§ GOAL OF THE EXERCISE
Begin at the line containing "The height and" in the records below, end at the line containing "Expand the RSI 14 indicator settings", and retype each line in that span exactly. No other line and no image should appear.

§ INFORMATION SHOWN
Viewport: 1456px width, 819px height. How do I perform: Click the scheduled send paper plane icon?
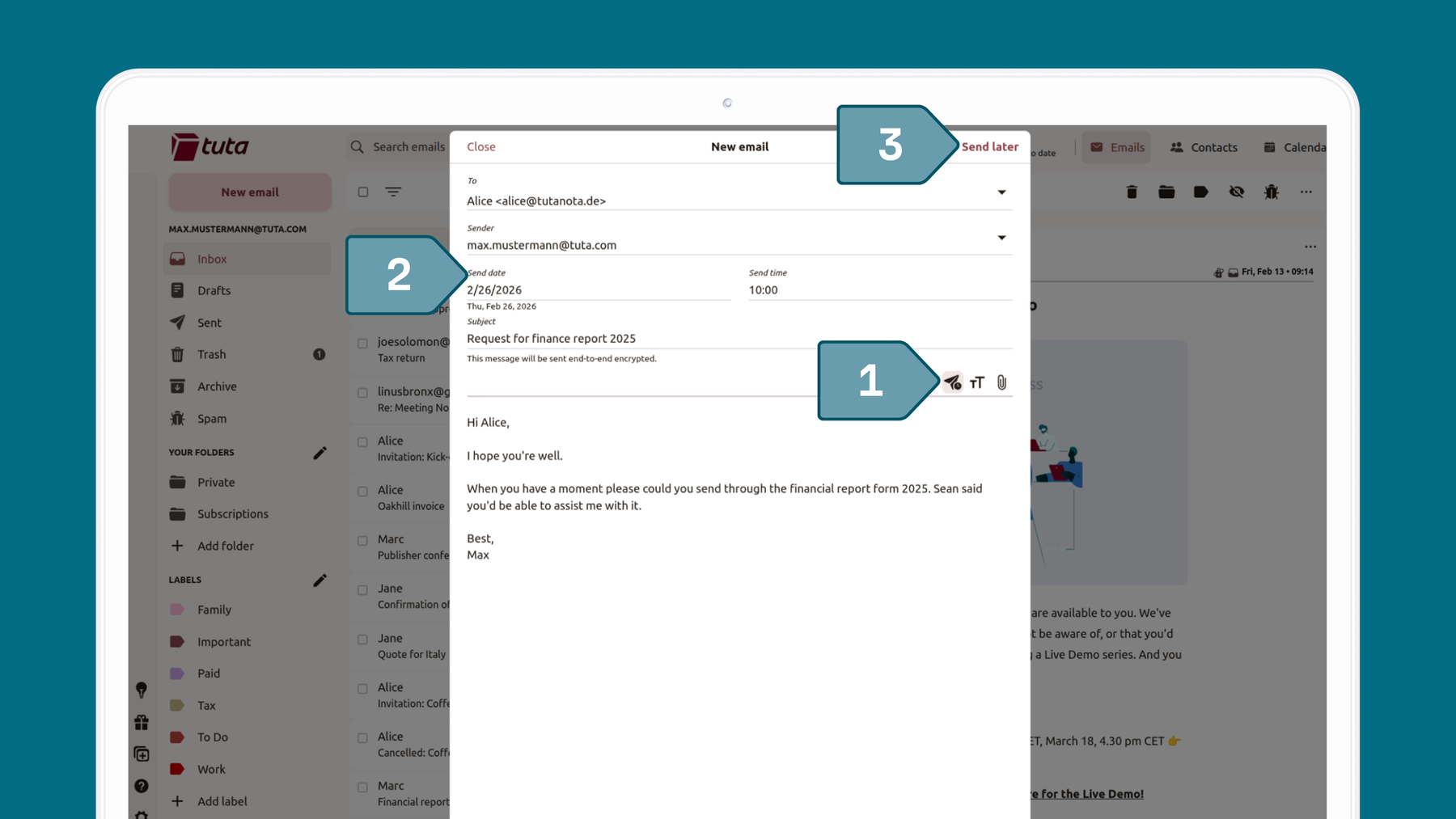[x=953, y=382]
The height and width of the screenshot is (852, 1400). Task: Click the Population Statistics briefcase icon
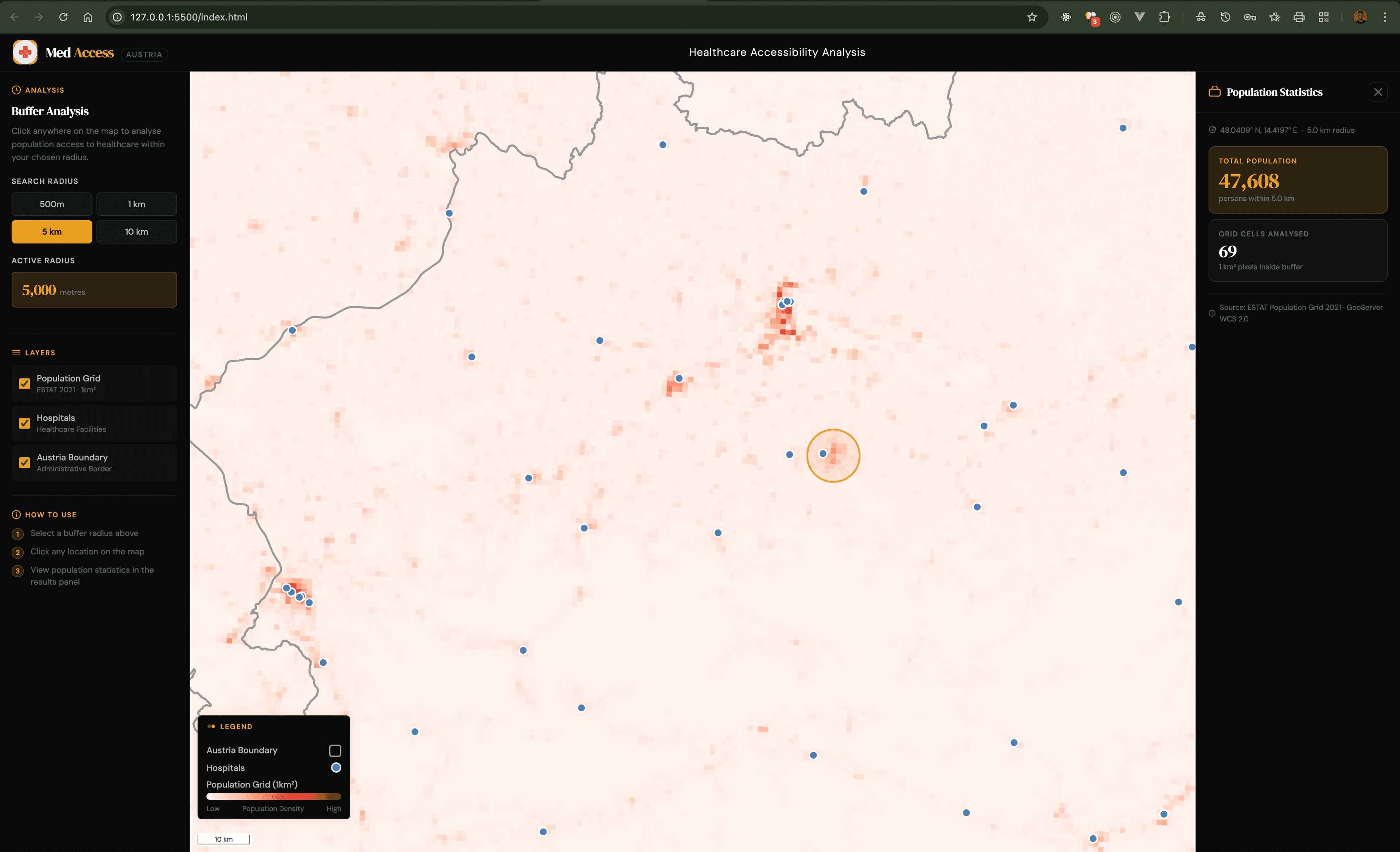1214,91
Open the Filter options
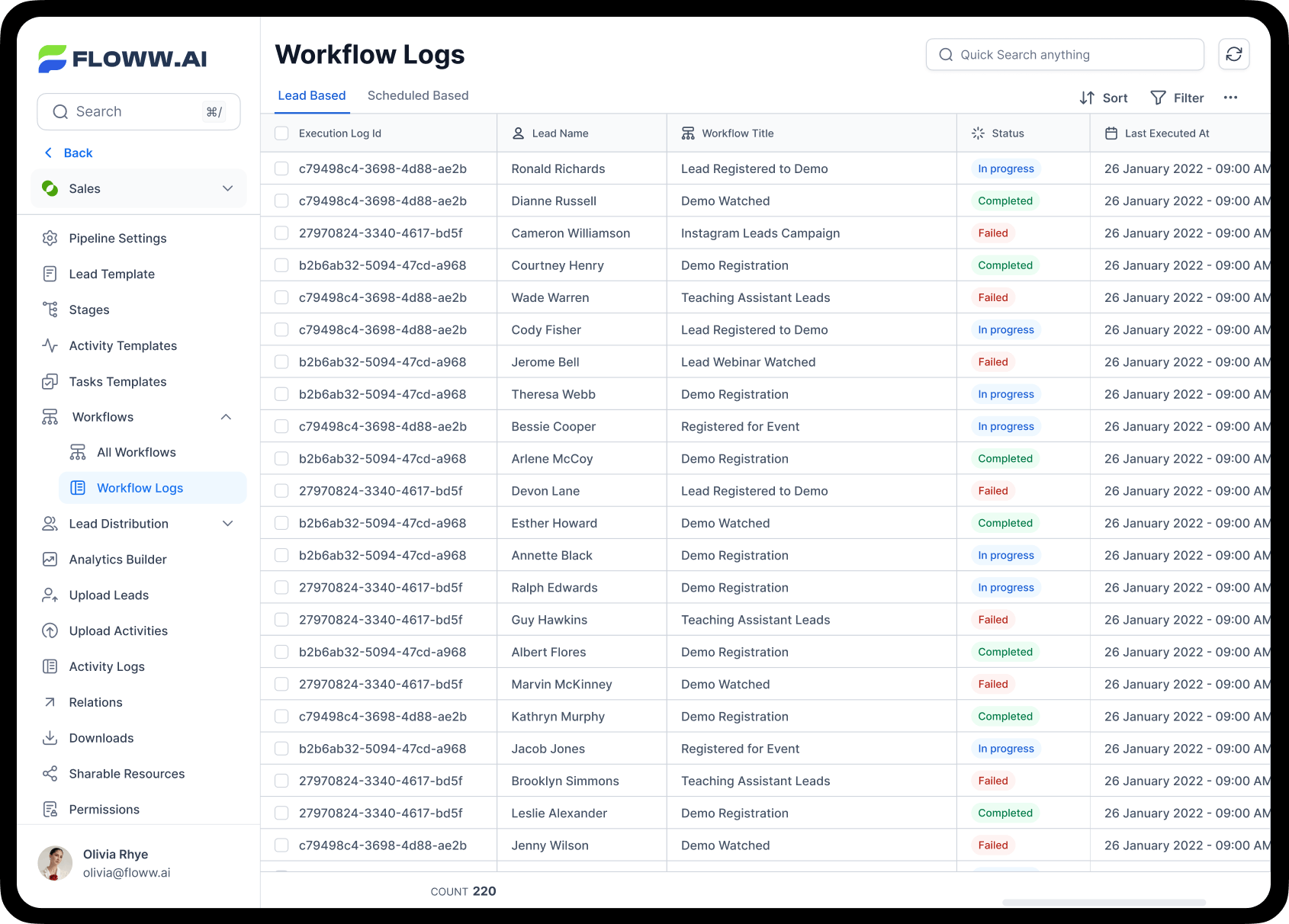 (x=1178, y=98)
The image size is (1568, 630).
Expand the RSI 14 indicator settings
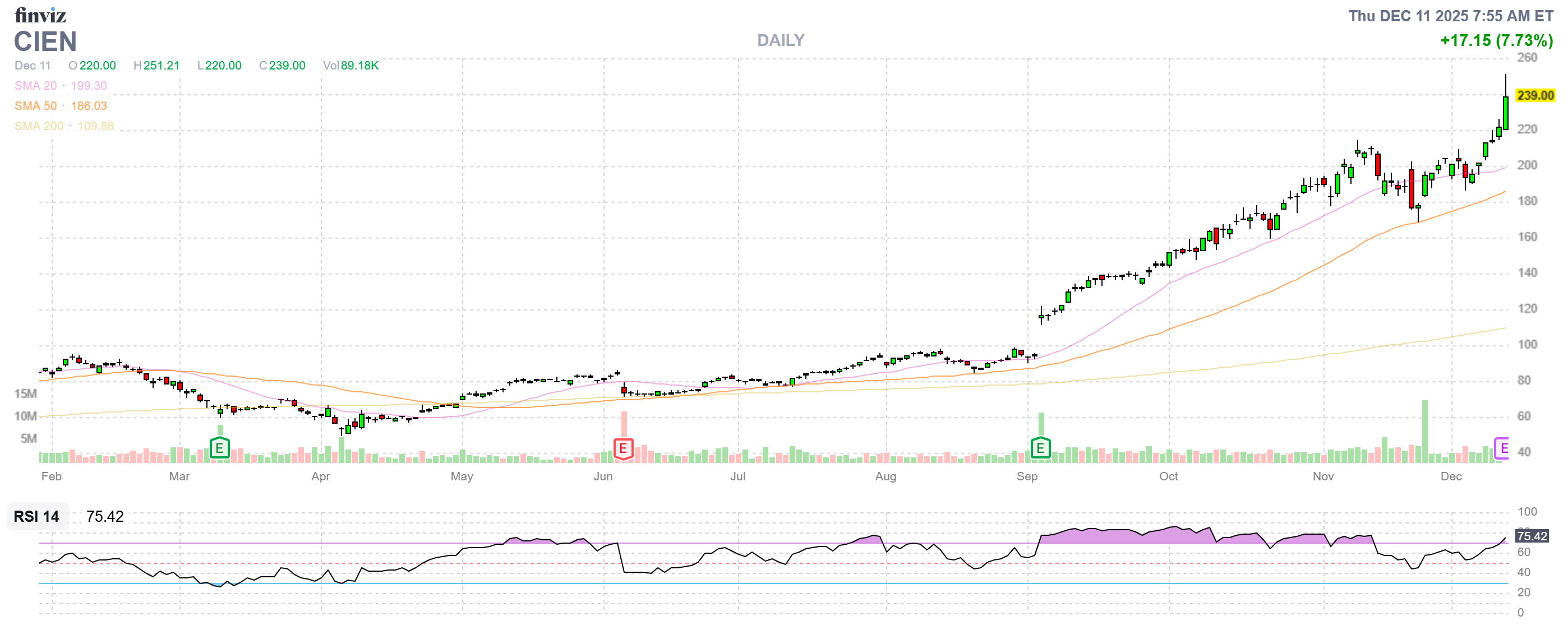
==
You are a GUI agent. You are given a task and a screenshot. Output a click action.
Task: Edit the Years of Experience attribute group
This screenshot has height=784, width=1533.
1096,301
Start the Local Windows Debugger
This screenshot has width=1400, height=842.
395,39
* * *
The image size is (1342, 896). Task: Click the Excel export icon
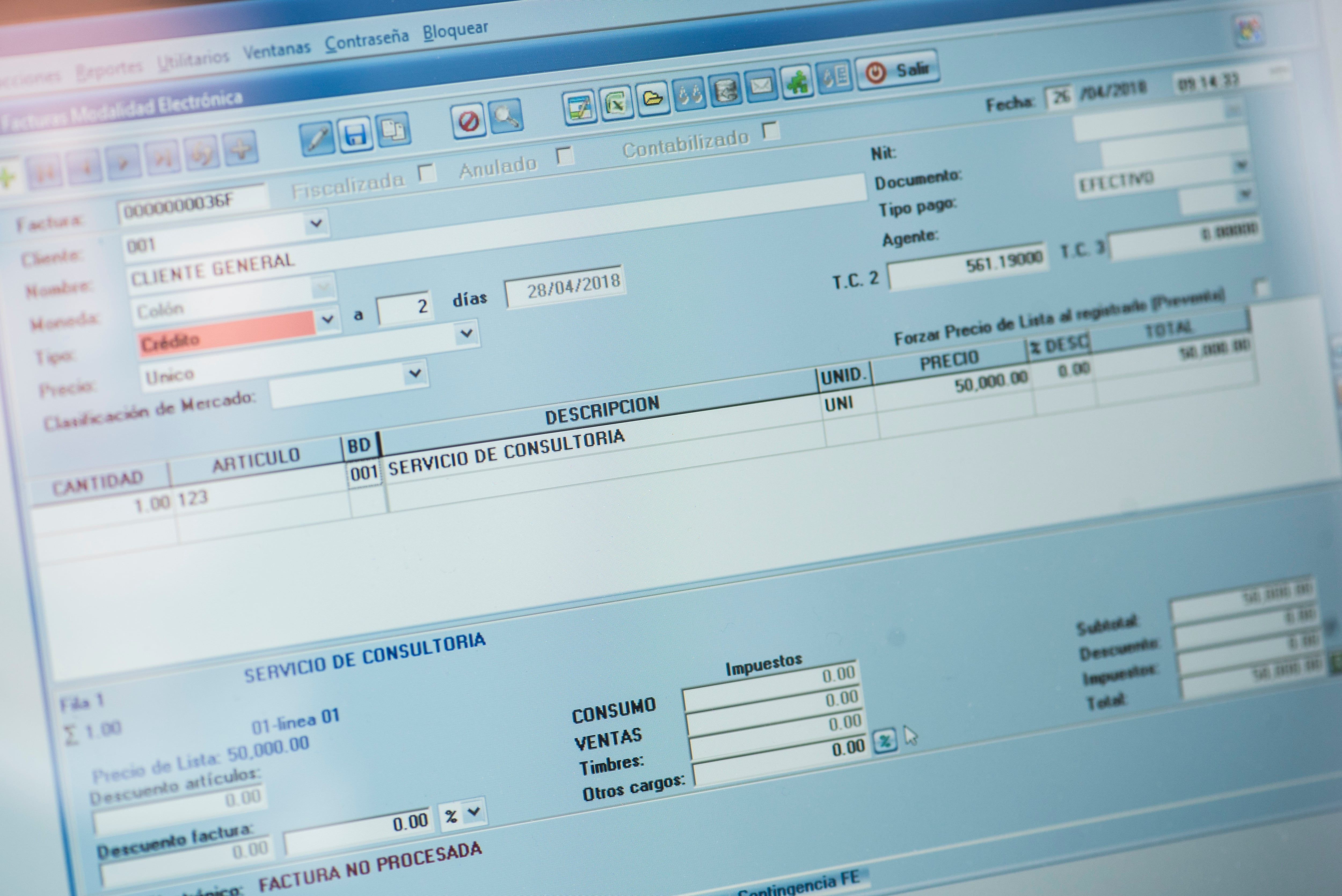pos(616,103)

§ ANSWER SPACE
The height and width of the screenshot is (852, 1400). Task: Click the Population Statistics briefcase icon
1214,91
Open the Filter options
 (x=1178, y=98)
The image size is (1568, 630).
Expand the RSI 14 indicator settings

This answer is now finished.